The lecture starts on February 28, and the tutorial starts on March 7.
|28.2.||Classification of integer programs, integer polyhedron and Meyer's theorem.|
|7.3.||Unimodular and totally unimodular matrices. Hoffman-Kruskal theorem for integer programs with unimodular matrices. Examples: Incidence matrices of bipartite graphs and directed graphs - transportation problem and network flows.|
|14.3.||Complexity of integer programs in detail - NP-completeness. Size of input entries. Boundedness of the integer polyhedron. Related complexity results.|
|21.3.||Dual simplex method and ℓ-method for linear programming, lexicographical order. Cutting-plane methods: The first Gomory algorithm for pure integer problem.|
|28.3.||Finiteness of the first Gomory algorithm. The second Gomory algorithm for mixed integer problem. A note on Chvátal theorem and Chvátal rank.|
|4.4.||Matej Moravcik and Martin Schmid: Artificial intelligence goes all-in: Computers playing poker, room S5|
|11.4.||Branch & bound methods.
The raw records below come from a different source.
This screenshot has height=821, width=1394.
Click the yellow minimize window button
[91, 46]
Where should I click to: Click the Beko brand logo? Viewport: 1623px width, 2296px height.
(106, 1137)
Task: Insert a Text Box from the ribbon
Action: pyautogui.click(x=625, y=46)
Variable selection, exploring the branch & bound tree, preprocessing, branch & cut, current trends.|
|18.4.||Heuristics. Knapsack problem: formulation and computational complexity, pseudopolynomial algorithms, approximation scheme.|
|25.4.||Knapsack problem: relaxations, branch & cut and cutting planes. TSP - Travelling salesman problem: applications, complexity, heuristics and local improvements (k-exchange).|
|2.5.||TSP - Travelling salesman problem: formulation as an integer linear program, cutting planes, relaxations and lower bounds. Column generation.|
|9.5.||Benders decomposition and application in (uncapacitated) facility location problem.|
|16.5. (plan)||Lagrange decomposition and application in facility location problem and TSP.|
|23.5. (plan)||Set covering.|